Now, let’s deploy our application to a Serverless endpoint:
  1. Go to the Serverless page in the Runpod console.
  2. Click New Endpoint
  3. Under Custom Source, select Docker Image, then click Next
  4. In the Container Image field, enter your Docker image URL:
    YOUR_DOCKER_USERNAME/vllm-loadbalancer:v1.0
    
    Then click Next.
  5. Give your endpoint a name.
  6. Under Endpoint Type, select Load Balancer.
  7. Under Worker Configuration, select at least one GPU type (16 GB or 24 GB are fine for this example).
  8. Leave all other settings at their defaults.
  9. Click Create Endpoint.

Step 8: Test your endpoints

You can find a Python script to test your vLLM load balancer locally on GitHub.
Once your endpoint has finished deploying, you can access your vLLM APIs at:
https://ENDPOINT_ID.api.runpod.ai/PATH
For example, the vLLM application we defined in step 4 exposes these endpoints:
  • Health check: https://ENDPOINT_ID.api.runpod.ai/ping
  • Generate text: https://ENDPOINT_ID.api.runpod.ai/v1/completions
  • Chat completions: https://ENDPOINT_ID.api.runpod.ai/v1/chat/completions
Use the curl commands below to make test requests to your vLLM load balancer, replacing ENDPOINT_ID and RUNPOD_API_KEY with your actual values.

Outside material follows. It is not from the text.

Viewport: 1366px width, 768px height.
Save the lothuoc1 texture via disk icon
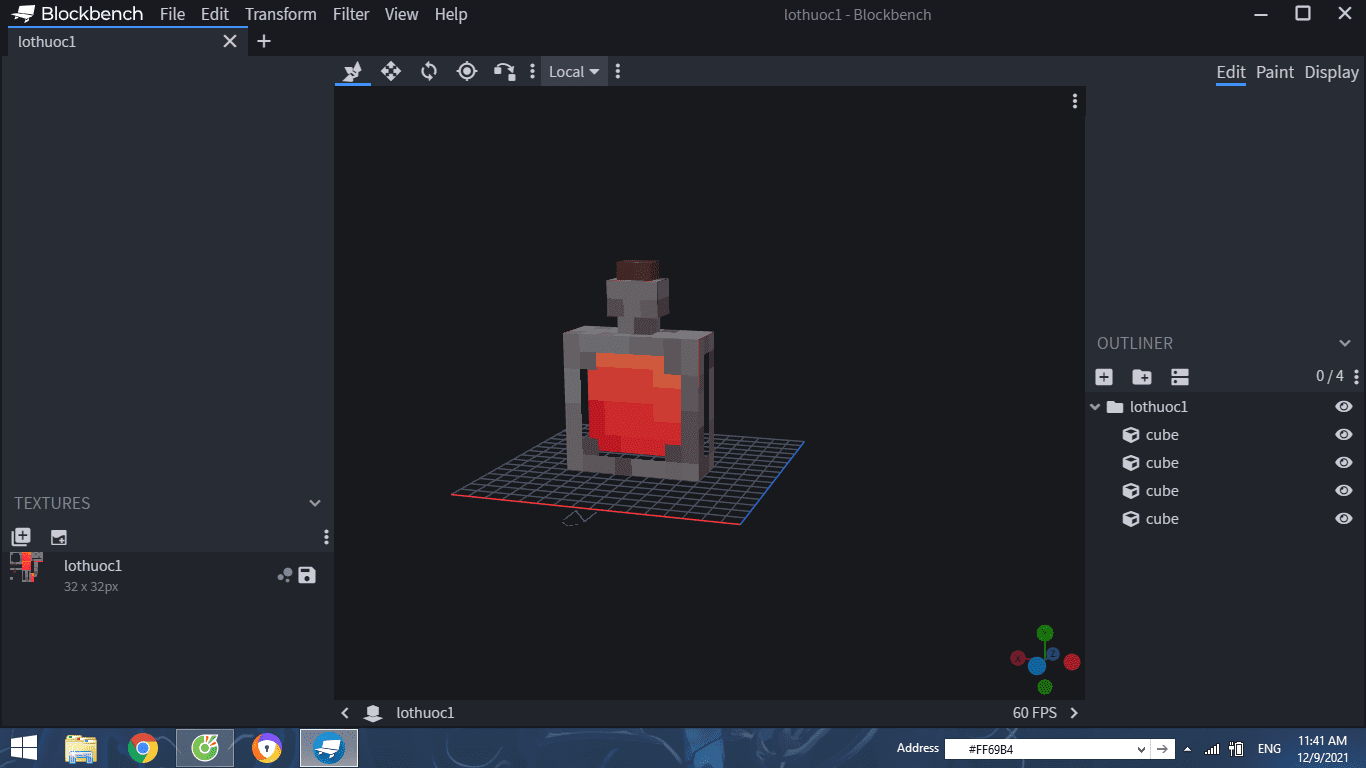(307, 575)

To run a health check:
ping
curl -X GET "https://ENDPOINT_ID.api.runpod.ai/ping" \
    -H 'Authorization: Bearer RUNPOD_API_KEY' \
    -H "Content-Type: application/json" \
For text completions:
curl -X POST "https://ENDPOINT_ID.api.runpod.ai/v1/completions" \
     -H 'Authorization: Bearer RUNPOD_API_KEY' \
     -H 'Content-Type: application/json' \
     -d '{"prompt": "Once upon a time", "max_tokens": 50, "temperature": 0.8}'
For chat completions:
curl -X POST "https://ENDPOINT_ID.api.runpod.ai/v1/chat/completions" \
     -H 'Authorization: Bearer RUNPOD_API_KEY' \
     -H 'Content-Type: application/json' \
     -d '{
       "messages": [
         {"role": "user", "content": "Tell me a short story"}
       ],
       "max_tokens": 100,
       "temperature": 0.8
     }'
After sending a request, your workers will take some time to initialize. You can track their progress by checking the logs in the Workers tab of your endpoint page.
If you see the following error:
{"error":"no workers available"}%
This means your workers did not initialize in time to process the request. If you try running the request again, this will usually resolve the issue.
Congrats! You’ve created a load balancing vLLM endpoint and used it to serve a large language model.

Next steps

Now that you’ve deployed a load balancing vLLM endpoint, you can try:
  • Experimenting with different models and frameworks.
  • Adding authentication to your API.
  • Exploring advanced FastAPI features like background tasks and WebSockets.
  • Optimizing your application for performance and reliability.